▶ [THE EXERCISE]:
Pick out each line in the entries below that contains the word "arrow". Case counts.

▶ [MATERIAL]:

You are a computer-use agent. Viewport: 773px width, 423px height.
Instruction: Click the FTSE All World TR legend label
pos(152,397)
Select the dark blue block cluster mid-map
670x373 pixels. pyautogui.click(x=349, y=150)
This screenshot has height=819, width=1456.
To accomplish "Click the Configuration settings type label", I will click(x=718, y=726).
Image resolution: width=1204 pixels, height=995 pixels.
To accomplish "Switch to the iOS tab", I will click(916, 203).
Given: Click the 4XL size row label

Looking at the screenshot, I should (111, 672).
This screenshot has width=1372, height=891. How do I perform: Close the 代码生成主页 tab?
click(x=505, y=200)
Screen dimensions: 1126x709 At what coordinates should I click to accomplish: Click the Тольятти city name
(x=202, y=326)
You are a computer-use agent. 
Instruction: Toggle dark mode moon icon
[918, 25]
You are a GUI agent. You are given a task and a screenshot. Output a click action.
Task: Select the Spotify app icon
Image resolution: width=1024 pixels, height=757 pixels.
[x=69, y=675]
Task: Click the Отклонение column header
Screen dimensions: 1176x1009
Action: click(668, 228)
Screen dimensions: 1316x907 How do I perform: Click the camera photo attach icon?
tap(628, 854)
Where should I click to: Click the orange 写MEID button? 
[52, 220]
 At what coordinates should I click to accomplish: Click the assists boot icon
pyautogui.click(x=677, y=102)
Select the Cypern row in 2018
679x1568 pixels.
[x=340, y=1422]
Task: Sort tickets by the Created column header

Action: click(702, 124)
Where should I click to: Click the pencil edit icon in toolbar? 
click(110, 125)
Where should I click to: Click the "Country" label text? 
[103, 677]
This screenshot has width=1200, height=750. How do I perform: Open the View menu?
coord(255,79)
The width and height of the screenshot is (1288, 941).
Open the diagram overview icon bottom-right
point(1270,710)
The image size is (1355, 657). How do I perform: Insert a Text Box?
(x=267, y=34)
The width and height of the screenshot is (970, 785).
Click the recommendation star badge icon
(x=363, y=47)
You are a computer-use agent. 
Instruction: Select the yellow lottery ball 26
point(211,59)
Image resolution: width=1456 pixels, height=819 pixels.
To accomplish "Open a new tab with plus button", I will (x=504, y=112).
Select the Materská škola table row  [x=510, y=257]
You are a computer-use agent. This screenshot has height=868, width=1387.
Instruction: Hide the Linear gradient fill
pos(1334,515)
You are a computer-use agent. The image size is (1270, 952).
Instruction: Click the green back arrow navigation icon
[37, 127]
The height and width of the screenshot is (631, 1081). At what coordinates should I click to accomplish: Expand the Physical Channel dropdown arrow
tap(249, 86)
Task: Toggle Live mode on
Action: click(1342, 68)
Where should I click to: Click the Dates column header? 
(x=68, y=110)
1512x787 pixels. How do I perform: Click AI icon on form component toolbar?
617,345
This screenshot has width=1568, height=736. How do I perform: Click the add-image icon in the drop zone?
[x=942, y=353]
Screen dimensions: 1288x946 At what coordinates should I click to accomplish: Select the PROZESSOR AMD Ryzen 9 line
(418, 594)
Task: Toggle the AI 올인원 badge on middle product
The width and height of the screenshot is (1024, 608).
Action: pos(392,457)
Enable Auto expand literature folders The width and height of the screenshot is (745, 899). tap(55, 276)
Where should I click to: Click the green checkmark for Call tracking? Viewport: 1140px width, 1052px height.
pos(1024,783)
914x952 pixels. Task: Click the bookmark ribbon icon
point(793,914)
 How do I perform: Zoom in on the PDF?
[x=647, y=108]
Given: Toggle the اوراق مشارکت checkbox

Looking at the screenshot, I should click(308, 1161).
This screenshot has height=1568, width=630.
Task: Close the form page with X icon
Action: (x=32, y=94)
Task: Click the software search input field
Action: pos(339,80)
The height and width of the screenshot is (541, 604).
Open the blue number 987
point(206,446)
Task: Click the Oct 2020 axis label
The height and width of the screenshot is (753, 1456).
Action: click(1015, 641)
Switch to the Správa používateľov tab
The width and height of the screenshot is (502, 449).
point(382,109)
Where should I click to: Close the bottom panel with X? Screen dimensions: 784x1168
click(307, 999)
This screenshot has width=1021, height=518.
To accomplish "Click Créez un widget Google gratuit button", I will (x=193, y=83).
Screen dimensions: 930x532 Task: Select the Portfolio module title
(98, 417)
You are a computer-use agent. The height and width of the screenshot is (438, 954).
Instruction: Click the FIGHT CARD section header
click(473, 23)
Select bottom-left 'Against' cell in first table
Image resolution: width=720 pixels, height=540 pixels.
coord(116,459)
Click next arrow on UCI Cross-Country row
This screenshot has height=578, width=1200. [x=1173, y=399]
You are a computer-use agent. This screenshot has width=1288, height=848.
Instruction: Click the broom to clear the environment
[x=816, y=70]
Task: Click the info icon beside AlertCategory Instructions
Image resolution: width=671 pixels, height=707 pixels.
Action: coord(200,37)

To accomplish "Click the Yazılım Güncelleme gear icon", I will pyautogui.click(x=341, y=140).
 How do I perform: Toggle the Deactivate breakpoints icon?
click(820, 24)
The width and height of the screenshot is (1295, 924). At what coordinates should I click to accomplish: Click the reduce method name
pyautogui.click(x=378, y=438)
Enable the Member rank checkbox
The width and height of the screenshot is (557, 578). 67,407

▶ [RESPONSE BELOW]:
Instruction: Click the green back arrow navigation icon
The height and width of the screenshot is (631, 1081). At what coordinates should I click to accomplish: Expand the Physical Channel dropdown arrow
Click next arrow on UCI Cross-Country row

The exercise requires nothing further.